Background: Primary PCI with the Proxis system (St. Jude Medical, St Paul, MN, USA) improves immediate microvascular flow post-procedure as measured by ST-segment resolution which could result in better outcomes.
Methods: The ancillary CMR study included 206 STEMI patients who were enrolled in the PRoximal Embolic Protection in Acute myocardial infarction and Resolution of ST-Elevation (PREPARE) trial. CMR imaging was assessed between 4 and 6 months after index procedure.

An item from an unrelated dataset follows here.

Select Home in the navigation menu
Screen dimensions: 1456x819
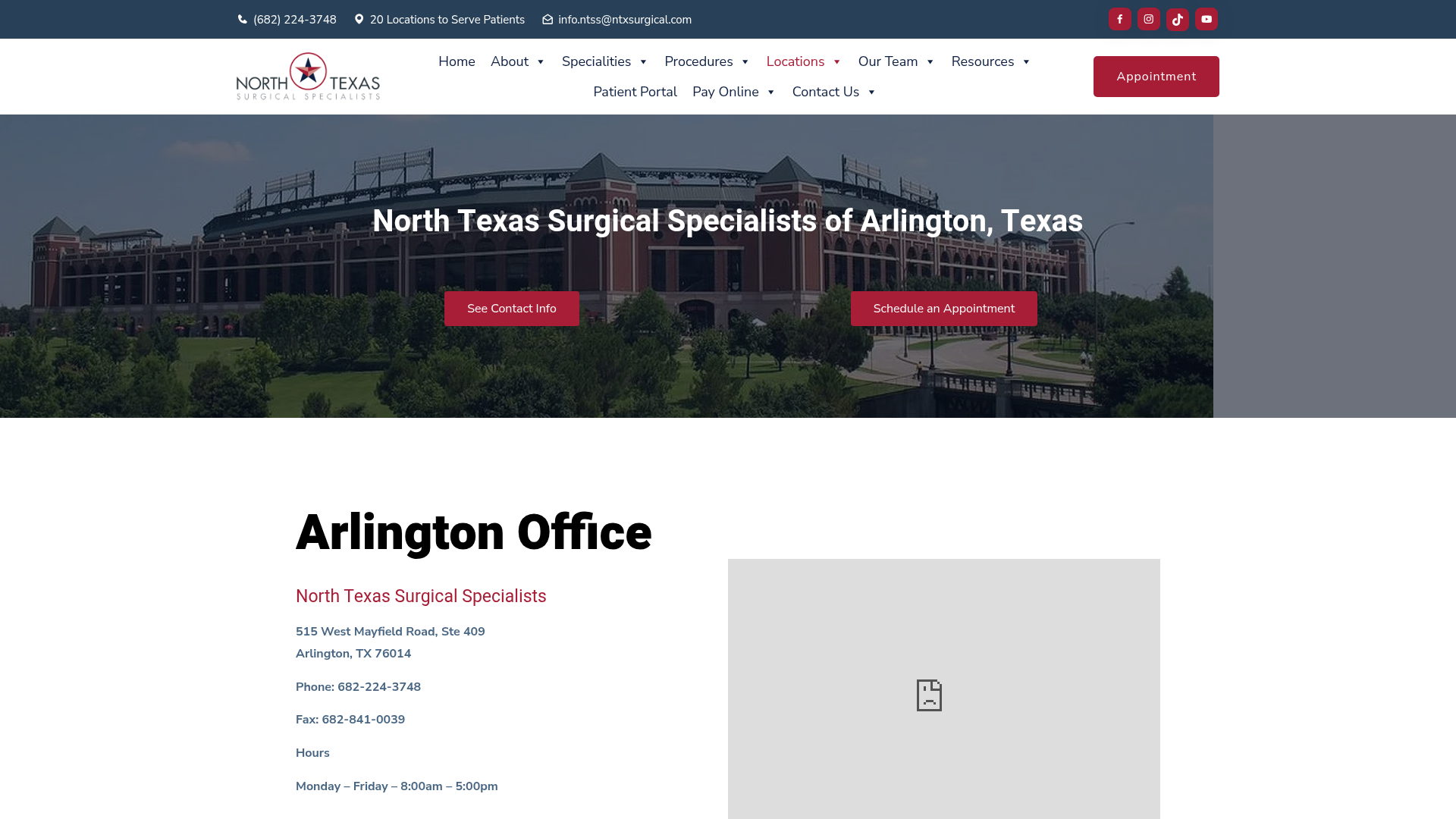457,61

Results: There were no significant differences in final IS (6.1g/m2 vs. 6.3 g/m2, p = 0.78) and LVEF (50 % vs. 50%, p = 0.46) between both groups. Also, systolic wall thickening in infarct area (44% vs. 45%, p = 0.93) or extent of transmural segments (8.3% of segments vs. 8.3% of segments, p = 0.60) showed no significant differences. The incidence of major adverse cardiac and cerebral events (MACCE) at 6 months was similar in the Proxis and control group (8% vs. 10%, respectively, P = 0.43).
Conclusions: Primary PCI with combined proximal embolic protection and thrombus aspiration in STEMI patients did not result in significant differences in final IS or LVF at follow-up CMR. In addition, there was no difference in the incidence of MACCE at 6 months.